WORK ITEM: Copy exactly, and only, the lines that start at the line containing "How do I perform: Click the info" and end at the last line of the material below.

***** SUPPLIED MATERIAL

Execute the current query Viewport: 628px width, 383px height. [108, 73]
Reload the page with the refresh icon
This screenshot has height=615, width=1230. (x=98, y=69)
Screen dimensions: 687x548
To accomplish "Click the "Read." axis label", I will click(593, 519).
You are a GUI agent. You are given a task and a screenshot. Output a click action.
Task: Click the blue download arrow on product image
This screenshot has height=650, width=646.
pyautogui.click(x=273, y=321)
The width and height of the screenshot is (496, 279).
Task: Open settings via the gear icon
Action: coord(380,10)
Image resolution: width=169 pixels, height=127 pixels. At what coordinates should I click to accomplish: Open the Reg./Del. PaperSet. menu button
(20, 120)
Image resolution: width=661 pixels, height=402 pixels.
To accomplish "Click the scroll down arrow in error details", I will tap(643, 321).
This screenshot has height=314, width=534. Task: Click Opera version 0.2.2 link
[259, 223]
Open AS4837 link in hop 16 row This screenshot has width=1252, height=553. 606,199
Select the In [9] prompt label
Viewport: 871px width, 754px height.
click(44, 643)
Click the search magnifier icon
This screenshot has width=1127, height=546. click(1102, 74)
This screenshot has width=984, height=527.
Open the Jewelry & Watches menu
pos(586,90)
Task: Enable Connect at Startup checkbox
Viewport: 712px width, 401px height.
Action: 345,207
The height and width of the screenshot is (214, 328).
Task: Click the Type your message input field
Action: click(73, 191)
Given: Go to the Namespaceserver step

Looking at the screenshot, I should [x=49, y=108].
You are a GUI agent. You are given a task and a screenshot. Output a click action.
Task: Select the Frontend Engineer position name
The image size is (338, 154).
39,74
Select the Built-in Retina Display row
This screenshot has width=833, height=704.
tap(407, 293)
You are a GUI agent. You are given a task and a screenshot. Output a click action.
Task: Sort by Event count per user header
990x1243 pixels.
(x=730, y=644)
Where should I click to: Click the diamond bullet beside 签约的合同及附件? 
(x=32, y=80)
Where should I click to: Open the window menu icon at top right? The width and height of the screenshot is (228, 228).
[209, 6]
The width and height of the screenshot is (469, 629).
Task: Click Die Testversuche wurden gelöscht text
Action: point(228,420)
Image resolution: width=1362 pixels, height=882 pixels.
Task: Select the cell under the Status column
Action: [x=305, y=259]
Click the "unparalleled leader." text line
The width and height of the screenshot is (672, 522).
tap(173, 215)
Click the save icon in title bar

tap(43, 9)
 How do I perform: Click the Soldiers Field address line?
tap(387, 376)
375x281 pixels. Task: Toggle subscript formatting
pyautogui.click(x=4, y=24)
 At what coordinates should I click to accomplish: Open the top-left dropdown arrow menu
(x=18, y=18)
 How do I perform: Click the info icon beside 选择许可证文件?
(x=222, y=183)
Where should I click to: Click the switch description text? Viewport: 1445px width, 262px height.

**********

SOLUTION FOR THIS PROBLEM:
 How do I perform: Click the info icon beside 选择许可证文件?
(x=222, y=183)
Where should I click to: Click the switch description text? Viewport: 1445px width, 262px height.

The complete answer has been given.